Listed entries:
* begin *
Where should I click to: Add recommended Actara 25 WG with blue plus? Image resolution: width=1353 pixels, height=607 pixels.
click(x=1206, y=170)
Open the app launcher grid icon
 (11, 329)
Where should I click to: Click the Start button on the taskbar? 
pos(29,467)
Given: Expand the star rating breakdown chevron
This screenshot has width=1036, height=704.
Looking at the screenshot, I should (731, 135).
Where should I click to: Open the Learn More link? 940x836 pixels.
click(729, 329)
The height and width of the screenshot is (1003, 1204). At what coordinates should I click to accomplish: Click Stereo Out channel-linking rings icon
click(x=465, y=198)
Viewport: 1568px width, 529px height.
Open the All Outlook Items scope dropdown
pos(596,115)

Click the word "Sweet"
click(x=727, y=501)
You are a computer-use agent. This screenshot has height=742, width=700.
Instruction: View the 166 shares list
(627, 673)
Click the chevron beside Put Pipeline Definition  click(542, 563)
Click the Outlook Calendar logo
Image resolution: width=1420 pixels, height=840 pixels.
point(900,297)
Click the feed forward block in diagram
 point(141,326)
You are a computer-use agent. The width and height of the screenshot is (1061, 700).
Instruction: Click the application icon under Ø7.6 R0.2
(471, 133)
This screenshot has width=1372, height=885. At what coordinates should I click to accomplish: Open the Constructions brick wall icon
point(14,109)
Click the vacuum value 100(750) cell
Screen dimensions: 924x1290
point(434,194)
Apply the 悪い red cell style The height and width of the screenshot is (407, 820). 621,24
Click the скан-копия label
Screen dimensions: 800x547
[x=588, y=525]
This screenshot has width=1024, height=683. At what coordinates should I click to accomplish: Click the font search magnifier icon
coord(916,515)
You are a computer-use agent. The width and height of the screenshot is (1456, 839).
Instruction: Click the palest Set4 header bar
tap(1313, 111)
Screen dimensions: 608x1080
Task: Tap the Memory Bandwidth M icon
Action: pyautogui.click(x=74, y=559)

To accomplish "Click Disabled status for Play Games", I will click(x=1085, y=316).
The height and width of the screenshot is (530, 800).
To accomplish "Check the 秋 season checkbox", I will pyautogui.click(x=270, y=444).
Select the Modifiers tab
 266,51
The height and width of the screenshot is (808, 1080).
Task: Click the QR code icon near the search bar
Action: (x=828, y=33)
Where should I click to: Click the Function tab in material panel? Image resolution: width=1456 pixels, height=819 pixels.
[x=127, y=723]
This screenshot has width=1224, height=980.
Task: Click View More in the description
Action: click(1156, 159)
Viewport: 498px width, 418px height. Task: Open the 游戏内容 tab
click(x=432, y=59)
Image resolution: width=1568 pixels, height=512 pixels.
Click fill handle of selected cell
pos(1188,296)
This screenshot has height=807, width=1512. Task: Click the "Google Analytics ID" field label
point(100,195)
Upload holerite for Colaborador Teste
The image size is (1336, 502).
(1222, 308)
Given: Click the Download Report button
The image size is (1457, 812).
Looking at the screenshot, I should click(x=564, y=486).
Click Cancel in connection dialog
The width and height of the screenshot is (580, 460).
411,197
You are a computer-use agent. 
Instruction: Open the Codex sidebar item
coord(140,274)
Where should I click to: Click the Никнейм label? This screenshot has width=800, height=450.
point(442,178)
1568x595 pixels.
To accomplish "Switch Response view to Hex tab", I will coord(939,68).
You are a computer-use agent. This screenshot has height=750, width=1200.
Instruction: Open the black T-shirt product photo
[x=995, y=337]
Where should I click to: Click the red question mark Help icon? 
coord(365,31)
* end *
Task objective: Reproduce the records starting at the first line and ending at the line containing "click(729, 329)", swapping "chevron" for "arrow" and leaving everything else unchanged.

Result below:
Where should I click to: Add recommended Actara 25 WG with blue plus? Image resolution: width=1353 pixels, height=607 pixels.
click(x=1206, y=170)
Open the app launcher grid icon
 (11, 329)
Where should I click to: Click the Start button on the taskbar? 
pos(29,467)
Given: Expand the star rating breakdown arrow
This screenshot has width=1036, height=704.
Looking at the screenshot, I should (731, 135).
Where should I click to: Open the Learn More link? 940x836 pixels.
click(729, 329)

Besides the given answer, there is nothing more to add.